> _PETITE CONSIGNE A_
Recopiez tel quel, dans le texte sur le taux de marge des entreprises, tout ce qui va de « L’augmentation à marche » jusqu'à « faible depuis 1985. ».
> _PETITE CONSIGNE B_
Poursuivez, s'il vous plaît, le texte sur le taux de marge des entreprises à partir de sa dernière phrase.

> _BLOC DE TEXTE_
★ ★ ★ ★ ★ ★ ★
Anne, ma sœur Anne, vois-tu venir la hausse des marges ?
Il y a dix-huit mois, nous lancions ici même un cri d’alarme sur les PME indépendantes, que nous situions «dans le Triangle des Bermudes», théâtre d’un grand nombre de disparitions de navires et d’aéronefs. 62 500 défaillances d’entreprises, nombre historiquement élevé, ont effectivement été enregistrées en France en 2013, dont 4 800 entreprises de plus d’un million d’euros de chiffre d’affaires, soit 63 % de plus qu’en 2007. L’excédent brut d’exploitation (EBE) moyen des sociétés non financières, exprimé en pourcentage de la valeur ajoutée (VA), est passé de 33,5 points en 2007, à 30,6 en 2012, soit une baisse de 3 points en cinq ans. L’Insee explique cette chute de rentabilité par une hausse de 2 points de la rémunération des salariés (traduisant certes la hausse du pouvoir d’achat du salaire brut, mais également la moindre diminution des effectifs par rapport à celle de l’activité) et par une hausse de 1 point des cotisations sociales employeurs.
L’augmentation à marche forcée des prélèvements opérés sur les entreprises, confrontées pour la plupart à une dégradation de la demande et à la nécessité de comprimer leurs prix de vente, ne pouvait que se traduire par une baisse supplémentaire de leur rentabilité. Les impôts sur la production ont progressé en 2013 de 5,6 %, le relèvement en août 2012 du forfait social à 20 % jouant notamment pour la première fois en année pleine. Les rémunérations versées (+1,2 % après 2,2 % en 2012) ont progressé plus rapidement que la VA produite, très peu dynamique en valeur (+0,3 % après +1,6 %). Au total, l’EBE s’est fortement contracté (-2,6 % après -0,4 %) et le taux de marge rapporté à la VA a perdu 0,8 point par rapport à 2012 pour s’établir à 29,8 points, son niveau le plus faible depuis 1985.
Les 12 milliards d’euros prévus par le gouvernement pour sa première année de mise en place du CICE et la stabilisation annoncée des prélèvements obligatoires sur les entreprises avaient conduit beaucoup d’observateurs à considérer que ce taux de marge allait remonter en 2014. Il y a un mois encore, le président de la République, décidément fâché avec les chiffres, s’était réjoui, lors d’une réception à l’Elysée consacrée au bilan des 34 projets industriels lancés un an auparavant : «Il y a un indicateur qui est le taux de marge des entreprises, qui est leur capacité à pouvoir faire des investissements. Ce taux de marge a progressé de 4 points, ce qui est très important, depuis un an.» En réalité, au lieu d’un bond de 4 points, la hausse du taux de marge au 1er trimestre 2014, telle qu’estimée initialement par l’Insee, n’était que de 0,4 point par rapport au taux de marge du 4e trimestre 2013.
★ ★ ★ ★ ★ ★ ★
> _Entrées extraites d'une collection_
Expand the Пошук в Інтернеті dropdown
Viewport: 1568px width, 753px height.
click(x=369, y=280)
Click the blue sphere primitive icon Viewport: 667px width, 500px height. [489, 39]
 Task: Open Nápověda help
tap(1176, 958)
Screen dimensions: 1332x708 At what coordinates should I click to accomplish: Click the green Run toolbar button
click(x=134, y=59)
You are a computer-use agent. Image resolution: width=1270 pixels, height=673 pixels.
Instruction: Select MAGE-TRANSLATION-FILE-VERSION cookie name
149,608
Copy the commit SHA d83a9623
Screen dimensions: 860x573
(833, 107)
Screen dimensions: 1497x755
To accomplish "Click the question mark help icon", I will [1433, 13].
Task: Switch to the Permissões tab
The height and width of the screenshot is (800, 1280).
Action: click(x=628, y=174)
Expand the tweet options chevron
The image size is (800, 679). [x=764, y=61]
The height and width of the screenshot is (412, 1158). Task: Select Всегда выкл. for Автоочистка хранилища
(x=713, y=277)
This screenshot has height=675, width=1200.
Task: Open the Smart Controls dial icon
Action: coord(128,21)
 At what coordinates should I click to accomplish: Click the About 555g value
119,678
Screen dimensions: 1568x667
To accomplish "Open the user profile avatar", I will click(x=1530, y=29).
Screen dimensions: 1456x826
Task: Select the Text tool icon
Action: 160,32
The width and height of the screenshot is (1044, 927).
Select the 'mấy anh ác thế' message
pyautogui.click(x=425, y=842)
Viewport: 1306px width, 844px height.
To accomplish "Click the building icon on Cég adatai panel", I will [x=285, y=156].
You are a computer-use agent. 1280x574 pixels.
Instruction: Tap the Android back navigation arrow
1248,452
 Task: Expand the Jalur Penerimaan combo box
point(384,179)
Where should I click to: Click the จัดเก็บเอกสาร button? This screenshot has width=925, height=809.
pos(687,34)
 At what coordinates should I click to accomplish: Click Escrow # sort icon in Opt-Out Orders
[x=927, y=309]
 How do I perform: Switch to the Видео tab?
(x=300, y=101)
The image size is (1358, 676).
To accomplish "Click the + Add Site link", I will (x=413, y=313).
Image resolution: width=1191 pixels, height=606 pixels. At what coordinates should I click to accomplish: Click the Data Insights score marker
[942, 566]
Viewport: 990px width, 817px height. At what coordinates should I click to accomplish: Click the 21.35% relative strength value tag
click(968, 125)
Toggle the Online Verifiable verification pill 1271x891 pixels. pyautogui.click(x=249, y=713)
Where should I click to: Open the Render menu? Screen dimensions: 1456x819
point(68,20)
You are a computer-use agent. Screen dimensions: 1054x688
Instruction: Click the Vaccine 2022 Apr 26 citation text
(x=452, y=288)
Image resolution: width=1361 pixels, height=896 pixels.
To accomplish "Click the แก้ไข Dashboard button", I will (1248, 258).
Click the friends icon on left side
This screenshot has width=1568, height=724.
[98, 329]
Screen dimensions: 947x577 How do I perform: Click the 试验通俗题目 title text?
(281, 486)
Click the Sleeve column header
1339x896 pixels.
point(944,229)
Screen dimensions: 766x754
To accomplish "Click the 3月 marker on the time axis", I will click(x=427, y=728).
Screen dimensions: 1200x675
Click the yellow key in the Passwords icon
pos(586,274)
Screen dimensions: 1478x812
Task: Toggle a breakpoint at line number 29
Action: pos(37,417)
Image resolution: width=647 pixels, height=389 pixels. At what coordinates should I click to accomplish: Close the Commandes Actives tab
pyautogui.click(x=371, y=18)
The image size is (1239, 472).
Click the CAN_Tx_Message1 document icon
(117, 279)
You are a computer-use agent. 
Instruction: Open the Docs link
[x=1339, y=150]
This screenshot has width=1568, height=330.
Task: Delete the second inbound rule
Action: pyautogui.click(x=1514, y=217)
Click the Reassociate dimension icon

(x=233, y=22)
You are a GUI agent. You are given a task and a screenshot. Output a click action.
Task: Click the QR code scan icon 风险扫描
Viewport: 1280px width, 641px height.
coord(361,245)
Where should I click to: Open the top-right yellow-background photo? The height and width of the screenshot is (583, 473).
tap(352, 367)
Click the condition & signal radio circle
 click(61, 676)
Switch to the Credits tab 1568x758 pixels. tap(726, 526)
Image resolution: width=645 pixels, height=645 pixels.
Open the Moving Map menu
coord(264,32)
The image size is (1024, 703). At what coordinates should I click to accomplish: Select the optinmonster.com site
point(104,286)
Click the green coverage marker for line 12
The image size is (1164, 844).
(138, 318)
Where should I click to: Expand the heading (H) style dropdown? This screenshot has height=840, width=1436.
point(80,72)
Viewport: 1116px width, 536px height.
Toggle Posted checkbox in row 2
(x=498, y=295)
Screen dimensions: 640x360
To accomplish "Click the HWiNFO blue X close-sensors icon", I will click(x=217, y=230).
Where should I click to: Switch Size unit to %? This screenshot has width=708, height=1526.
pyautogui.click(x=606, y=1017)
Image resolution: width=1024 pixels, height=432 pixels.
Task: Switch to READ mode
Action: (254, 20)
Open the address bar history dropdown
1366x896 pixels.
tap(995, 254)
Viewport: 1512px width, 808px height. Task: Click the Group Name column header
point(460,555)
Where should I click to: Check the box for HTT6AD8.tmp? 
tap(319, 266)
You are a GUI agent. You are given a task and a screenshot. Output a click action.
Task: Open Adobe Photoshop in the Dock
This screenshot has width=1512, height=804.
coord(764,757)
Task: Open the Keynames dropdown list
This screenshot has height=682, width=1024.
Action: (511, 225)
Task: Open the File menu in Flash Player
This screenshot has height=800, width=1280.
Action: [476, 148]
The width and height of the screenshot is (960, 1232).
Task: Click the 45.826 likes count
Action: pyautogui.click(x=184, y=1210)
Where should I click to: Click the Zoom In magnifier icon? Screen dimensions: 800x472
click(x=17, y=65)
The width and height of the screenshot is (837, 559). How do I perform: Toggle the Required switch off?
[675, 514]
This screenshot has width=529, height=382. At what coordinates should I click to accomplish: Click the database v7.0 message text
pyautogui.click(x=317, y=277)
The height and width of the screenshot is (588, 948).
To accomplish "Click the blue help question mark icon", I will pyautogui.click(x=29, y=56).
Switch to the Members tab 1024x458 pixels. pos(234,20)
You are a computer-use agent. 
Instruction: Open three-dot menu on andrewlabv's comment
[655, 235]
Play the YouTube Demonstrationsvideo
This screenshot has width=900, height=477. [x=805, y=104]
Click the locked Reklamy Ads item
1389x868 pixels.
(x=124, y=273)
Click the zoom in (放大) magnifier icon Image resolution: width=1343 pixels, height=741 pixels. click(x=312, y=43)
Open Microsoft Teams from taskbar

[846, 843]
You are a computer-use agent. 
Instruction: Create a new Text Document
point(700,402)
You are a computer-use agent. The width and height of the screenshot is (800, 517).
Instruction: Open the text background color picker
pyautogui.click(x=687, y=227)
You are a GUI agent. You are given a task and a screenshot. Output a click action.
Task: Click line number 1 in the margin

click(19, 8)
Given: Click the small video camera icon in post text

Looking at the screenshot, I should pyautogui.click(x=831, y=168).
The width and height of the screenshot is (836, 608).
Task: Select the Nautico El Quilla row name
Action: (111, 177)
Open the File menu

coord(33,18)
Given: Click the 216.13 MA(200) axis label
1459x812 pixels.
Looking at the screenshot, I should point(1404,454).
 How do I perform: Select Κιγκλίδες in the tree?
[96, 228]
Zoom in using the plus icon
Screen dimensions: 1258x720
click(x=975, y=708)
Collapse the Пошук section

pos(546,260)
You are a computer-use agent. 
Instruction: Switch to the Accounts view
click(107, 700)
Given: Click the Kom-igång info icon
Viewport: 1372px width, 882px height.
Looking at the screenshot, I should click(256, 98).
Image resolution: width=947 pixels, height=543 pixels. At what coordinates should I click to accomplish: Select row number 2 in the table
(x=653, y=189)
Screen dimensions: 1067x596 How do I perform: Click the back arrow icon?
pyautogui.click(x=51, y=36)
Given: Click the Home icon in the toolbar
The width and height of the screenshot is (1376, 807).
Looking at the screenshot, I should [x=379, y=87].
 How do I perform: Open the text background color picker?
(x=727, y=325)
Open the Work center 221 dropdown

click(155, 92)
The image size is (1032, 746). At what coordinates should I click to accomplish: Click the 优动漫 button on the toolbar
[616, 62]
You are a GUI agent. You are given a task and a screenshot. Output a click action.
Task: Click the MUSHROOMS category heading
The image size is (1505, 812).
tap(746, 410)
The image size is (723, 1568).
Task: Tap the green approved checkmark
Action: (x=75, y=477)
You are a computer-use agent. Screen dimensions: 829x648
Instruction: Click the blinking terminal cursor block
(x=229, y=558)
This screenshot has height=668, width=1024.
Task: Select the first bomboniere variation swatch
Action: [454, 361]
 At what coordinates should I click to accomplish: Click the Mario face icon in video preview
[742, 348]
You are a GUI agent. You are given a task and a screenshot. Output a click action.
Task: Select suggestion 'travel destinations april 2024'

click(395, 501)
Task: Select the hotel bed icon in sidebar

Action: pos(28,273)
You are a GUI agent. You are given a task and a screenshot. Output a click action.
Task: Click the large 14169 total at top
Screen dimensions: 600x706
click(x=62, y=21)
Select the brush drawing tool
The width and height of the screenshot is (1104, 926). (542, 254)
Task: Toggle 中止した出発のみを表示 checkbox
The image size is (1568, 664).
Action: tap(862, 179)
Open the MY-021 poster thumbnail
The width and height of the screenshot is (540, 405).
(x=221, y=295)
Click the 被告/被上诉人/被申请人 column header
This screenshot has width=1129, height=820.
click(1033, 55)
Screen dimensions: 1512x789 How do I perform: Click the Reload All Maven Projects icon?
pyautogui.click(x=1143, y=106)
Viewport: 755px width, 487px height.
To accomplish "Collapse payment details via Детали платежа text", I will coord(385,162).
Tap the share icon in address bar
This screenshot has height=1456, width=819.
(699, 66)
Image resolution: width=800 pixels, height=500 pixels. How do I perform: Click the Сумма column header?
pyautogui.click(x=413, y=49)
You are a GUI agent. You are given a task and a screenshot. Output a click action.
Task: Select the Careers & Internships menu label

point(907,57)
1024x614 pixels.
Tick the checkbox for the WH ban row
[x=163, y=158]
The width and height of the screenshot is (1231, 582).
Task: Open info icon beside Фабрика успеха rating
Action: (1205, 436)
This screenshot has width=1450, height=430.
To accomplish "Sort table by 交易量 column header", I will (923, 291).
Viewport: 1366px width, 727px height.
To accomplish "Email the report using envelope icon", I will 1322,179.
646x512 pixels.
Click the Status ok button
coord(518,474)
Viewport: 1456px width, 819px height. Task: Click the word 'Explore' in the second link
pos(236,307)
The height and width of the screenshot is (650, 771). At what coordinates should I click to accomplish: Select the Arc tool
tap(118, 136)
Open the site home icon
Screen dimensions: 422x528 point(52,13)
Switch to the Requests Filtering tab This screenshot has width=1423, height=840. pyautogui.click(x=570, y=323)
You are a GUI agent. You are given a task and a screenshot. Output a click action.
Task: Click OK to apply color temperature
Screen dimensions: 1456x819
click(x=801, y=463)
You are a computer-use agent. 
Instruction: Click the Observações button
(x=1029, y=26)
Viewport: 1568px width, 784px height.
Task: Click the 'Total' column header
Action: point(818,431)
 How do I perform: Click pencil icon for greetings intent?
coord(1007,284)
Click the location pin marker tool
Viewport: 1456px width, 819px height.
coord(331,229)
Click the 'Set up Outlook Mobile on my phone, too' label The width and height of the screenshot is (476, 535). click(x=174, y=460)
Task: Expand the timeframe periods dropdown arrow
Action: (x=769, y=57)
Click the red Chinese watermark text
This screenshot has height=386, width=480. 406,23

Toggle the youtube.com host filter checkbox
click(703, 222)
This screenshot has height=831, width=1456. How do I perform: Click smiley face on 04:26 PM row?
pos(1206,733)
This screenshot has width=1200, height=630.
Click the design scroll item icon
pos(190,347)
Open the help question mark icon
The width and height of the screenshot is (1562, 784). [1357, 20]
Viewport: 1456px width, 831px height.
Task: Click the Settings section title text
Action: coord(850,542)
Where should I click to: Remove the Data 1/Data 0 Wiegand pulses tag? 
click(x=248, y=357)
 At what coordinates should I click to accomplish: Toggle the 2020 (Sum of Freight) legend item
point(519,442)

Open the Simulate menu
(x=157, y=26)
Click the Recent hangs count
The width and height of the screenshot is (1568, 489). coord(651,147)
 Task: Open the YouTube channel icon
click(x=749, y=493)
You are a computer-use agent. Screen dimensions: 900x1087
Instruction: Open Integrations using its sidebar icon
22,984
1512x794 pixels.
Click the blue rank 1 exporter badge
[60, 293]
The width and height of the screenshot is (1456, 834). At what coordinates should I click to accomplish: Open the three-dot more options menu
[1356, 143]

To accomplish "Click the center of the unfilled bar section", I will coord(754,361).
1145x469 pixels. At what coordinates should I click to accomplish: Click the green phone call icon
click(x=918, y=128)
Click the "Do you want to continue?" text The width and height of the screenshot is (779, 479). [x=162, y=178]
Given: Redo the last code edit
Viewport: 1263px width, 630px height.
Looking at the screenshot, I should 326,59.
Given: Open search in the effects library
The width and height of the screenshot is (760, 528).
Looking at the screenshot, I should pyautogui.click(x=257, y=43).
★ ★ ★ ★ ★ ★ ★
> _RÉPONSE ATTENDUE A_
L’augmentation à marche forcée des prélèvements opérés sur les entreprises, confrontées pour la plupart à une dégradation de la demande et à la nécessité de comprimer leurs prix de vente, ne pouvait que se traduire par une baisse supplémentaire de leur rentabilité. Les impôts sur la production ont progressé en 2013 de 5,6 %, le relèvement en août 2012 du forfait social à 20 % jouant notamment pour la première fois en année pleine. Les rémunérations versées (+1,2 % après 2,2 % en 2012) ont progressé plus rapidement que la VA produite, très peu dynamique en valeur (+0,3 % après +1,6 %). Au total, l’EBE s’est fortement contracté (-2,6 % après -0,4 %) et le taux de marge rapporté à la VA a perdu 0,8 point par rapport à 2012 pour s’établir à 29,8 points, son niveau le plus faible depuis 1985.

> _RÉPONSE ATTENDUE B_
Le rapport de l’Insee du 23 septembre est venu doucher cet enthousiasme naissant pour un début d’inversion de courbe, avec un taux de marge retombé à 29,3 points au 2e trimestre. L’Institut lui-même a déchanté dans sa dernière note de conjoncture du 2 octobre en prévoyant un recul de ce taux de marge de 0,4 point en 2014, alors qu’il tablait encore en juin dernier sur une hausse de 0,8 point, notamment grâce au soutien du CICE. Les entreprises continuent à réduire leurs investissements, les ménages épargnent davantage et notre économie semble condamner à tourner au ralenti dans une zone euro surclassée par le dynamisme des économies anglo-saxonnes.
Notre pays fait face à un déficit de confiance à tous les étages. La parole politique française n’est pas audible et nous perdons confiance en nous-mêmes. Il est vital de changer les anticipations extraordinairement négatives des investisseurs, des entreprises et des ménages. Nous devons nous libérer des pesanteurs d’autrefois, afin de pouvoir nous projeter dans l’avenir, plutôt que de vouloir prolonger la société du passé. Pour affronter les défis de demain, il faut nous réarmer et donc passer par la case réformes, mais pas de manière cosmétique et homéopathique. Il y a péril en la demeure. Les politiques doivent s’appuyer sur les forces vives et productives du pays. Afficher un cap pro-entreprises ne suffit pas. Encore faut-il s’y tenir avec détermination.
Avec un assouplissement monétaire de la BCE, une relance budgétaire européenne, un euro moins fort, un coût de l’énergie en baisse et le pacte de responsabilité qui prendra son plein effet en 2015, nous devrions assister l’an prochain à une inversion de la courbe de rentabilité des entreprises, qui ne sera durable que si le CICE est transformé en diminution définitive de charges et si les réformes structurelles, notamment l’allégement du code du travail et des charges administratives des PME, sont enfin mises en œuvre. Ne pas oser, c’est déjà perdre.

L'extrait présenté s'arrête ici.